** DESCRIPTION OF THE TASK **
Shift every coordinate in the listing below by adding 59 to each number, and write the lines out again, keeping any request lines. Begin at the line that contains "[Open Twitter] (819, 1955)" and stop after the line that contains "Press Inquiries (951, 2115)".

** Item-finding listing **
######

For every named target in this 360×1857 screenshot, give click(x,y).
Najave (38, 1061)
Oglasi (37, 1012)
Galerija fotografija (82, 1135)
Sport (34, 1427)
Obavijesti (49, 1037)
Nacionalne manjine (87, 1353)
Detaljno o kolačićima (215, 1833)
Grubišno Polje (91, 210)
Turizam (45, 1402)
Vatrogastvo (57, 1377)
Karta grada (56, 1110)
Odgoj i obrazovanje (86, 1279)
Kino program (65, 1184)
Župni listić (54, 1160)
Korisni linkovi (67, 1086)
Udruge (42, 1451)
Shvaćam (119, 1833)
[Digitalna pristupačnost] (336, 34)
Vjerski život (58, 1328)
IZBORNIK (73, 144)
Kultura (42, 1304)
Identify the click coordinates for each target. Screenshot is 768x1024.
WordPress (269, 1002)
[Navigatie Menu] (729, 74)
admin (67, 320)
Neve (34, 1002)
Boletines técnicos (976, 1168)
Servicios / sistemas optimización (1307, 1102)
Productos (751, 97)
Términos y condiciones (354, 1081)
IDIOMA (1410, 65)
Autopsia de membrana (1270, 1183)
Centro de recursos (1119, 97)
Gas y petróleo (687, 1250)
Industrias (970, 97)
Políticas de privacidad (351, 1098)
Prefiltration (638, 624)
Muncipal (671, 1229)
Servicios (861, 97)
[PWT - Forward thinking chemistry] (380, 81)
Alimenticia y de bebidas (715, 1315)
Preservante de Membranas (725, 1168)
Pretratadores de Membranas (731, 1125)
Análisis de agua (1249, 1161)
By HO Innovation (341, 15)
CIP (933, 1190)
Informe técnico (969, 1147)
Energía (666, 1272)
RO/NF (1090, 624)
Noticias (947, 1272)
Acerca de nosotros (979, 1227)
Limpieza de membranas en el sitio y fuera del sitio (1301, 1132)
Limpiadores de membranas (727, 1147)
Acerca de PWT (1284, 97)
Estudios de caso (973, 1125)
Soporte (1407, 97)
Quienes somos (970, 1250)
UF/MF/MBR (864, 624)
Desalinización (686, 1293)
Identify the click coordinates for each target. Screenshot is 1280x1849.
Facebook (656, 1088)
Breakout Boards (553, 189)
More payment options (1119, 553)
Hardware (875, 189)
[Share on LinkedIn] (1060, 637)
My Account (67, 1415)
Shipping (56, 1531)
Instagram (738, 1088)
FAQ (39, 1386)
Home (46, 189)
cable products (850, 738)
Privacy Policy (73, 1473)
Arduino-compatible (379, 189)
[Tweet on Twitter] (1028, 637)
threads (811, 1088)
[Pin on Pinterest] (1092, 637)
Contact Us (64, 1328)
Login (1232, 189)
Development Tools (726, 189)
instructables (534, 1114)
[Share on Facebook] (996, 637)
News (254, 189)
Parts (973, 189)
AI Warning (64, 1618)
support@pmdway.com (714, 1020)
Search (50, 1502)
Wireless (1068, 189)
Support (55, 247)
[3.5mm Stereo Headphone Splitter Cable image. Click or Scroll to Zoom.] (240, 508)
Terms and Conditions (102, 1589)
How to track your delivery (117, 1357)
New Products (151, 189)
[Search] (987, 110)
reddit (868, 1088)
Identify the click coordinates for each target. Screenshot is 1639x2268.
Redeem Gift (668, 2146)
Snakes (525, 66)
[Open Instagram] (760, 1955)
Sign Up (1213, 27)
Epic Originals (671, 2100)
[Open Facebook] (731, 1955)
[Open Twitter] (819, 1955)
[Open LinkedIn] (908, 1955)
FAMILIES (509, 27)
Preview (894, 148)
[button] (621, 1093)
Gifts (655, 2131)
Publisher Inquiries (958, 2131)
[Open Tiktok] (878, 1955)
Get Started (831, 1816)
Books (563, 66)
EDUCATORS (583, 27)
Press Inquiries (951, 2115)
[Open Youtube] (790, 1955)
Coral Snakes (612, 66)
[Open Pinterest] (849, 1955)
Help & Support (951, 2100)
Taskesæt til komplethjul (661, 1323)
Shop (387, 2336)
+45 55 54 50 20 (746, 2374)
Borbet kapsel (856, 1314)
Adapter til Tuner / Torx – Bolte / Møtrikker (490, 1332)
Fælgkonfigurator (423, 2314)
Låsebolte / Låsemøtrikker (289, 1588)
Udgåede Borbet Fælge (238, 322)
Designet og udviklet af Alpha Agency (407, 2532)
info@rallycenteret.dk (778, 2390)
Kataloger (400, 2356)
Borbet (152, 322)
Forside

######

** FINAL ANSWER **
[Open Twitter] (878, 2014)
[Open LinkedIn] (967, 2014)
FAMILIES (568, 86)
Preview (953, 207)
[button] (680, 1152)
Gifts (714, 2190)
Publisher Inquiries (1017, 2190)
[Open Tiktok] (937, 2014)
Get Started (890, 1875)
Books (622, 125)
EDUCATORS (642, 86)
Press Inquiries (1010, 2174)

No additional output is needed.